ABOUT THIS TASK | Transcribe exactly the lines from the one holding "You are a computer-use" to the end of the data below, including both of those lines and no others.
=-=-=
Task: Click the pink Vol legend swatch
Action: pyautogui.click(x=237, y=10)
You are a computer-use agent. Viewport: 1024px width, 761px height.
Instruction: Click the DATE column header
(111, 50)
=-=-=
SOLUTION BELOW |
You are a computer-use agent. Viewport: 1024px width, 761px height.
Instruction: Click the DATE column header
(111, 50)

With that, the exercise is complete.